◆ **DATA UNDER STUDY**
________________________
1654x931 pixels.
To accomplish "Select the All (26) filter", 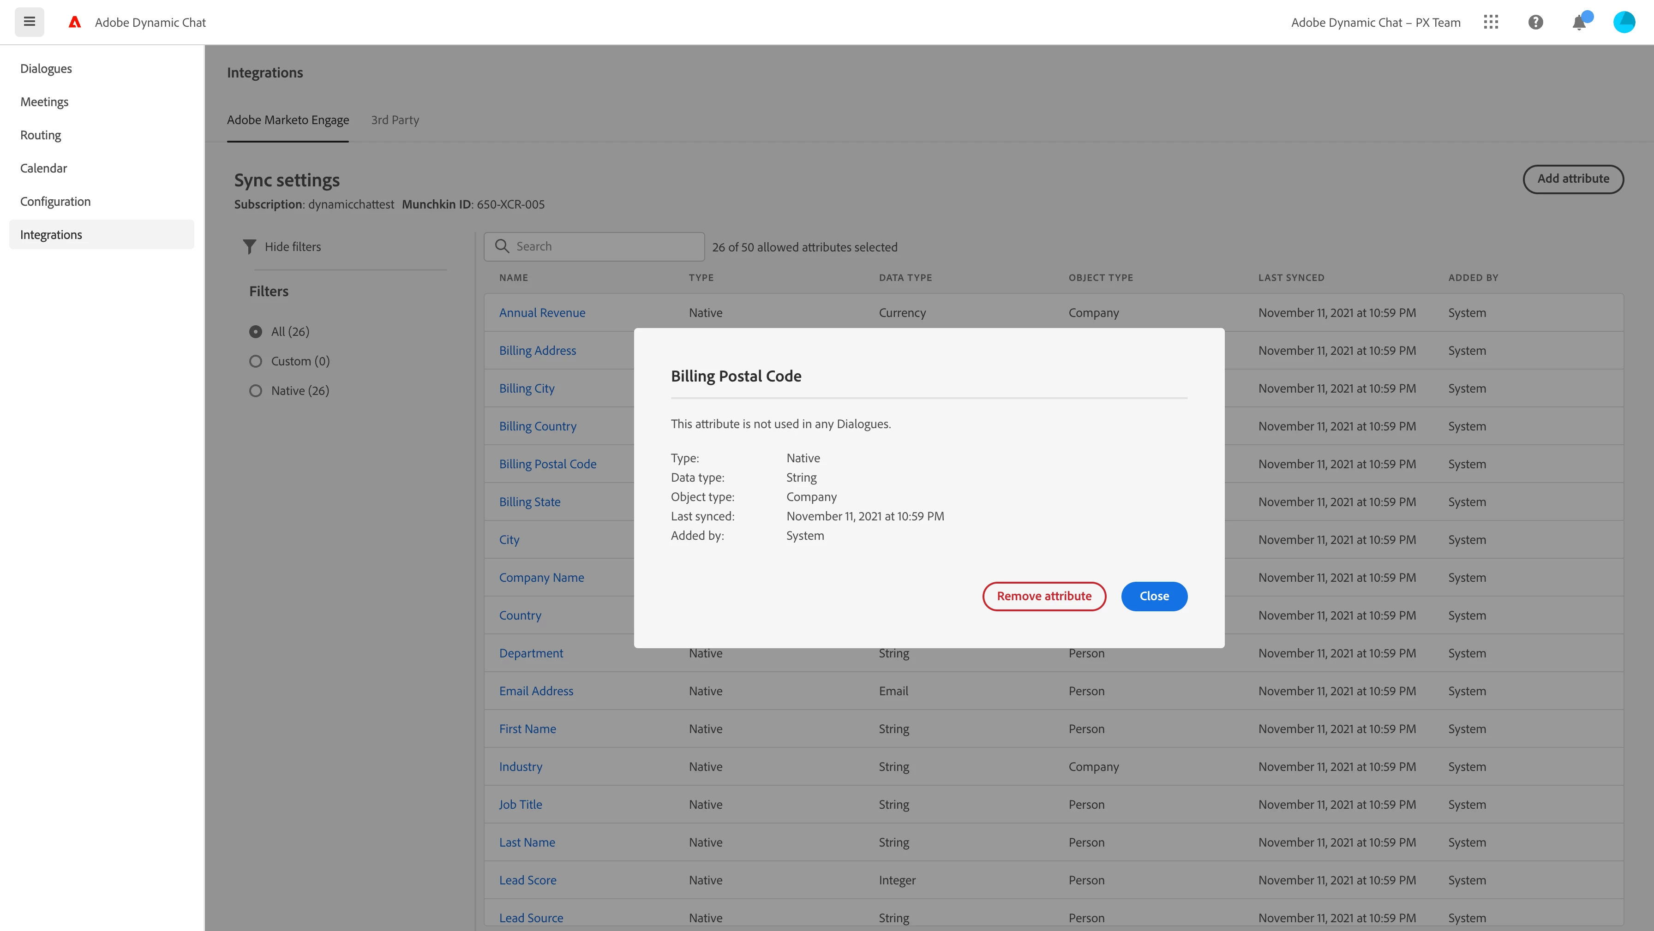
________________________
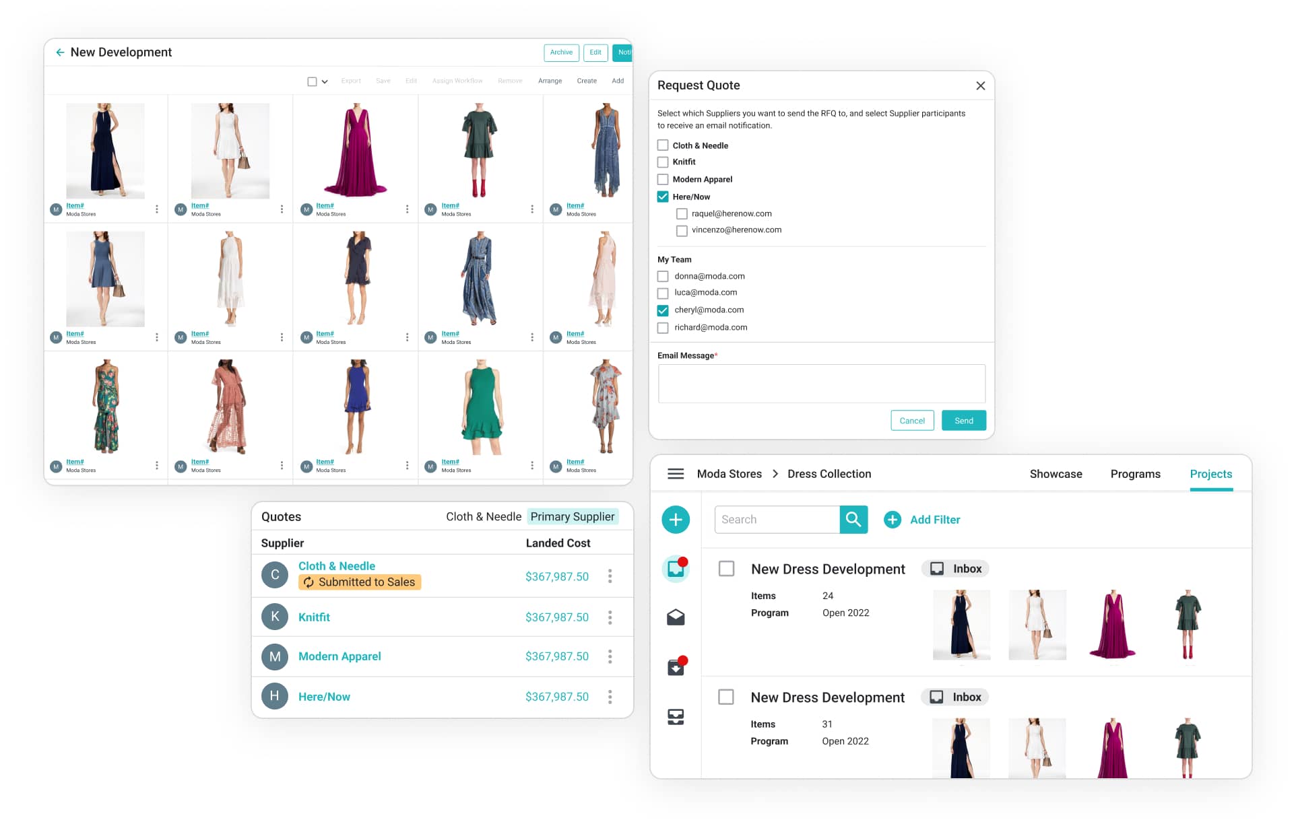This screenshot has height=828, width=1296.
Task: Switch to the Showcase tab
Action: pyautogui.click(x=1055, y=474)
________________________
◆ **GOAL OF THE EXERCISE**
Copy the entries above exactly, but only the stretch from the line containing "1654x931 pixels." through the line containing "the All (26)". Keep both end lines; drop the pictures.

◆ **TASK RESPONSE**
1654x931 pixels.
To accomplish "Select the All (26) filter", 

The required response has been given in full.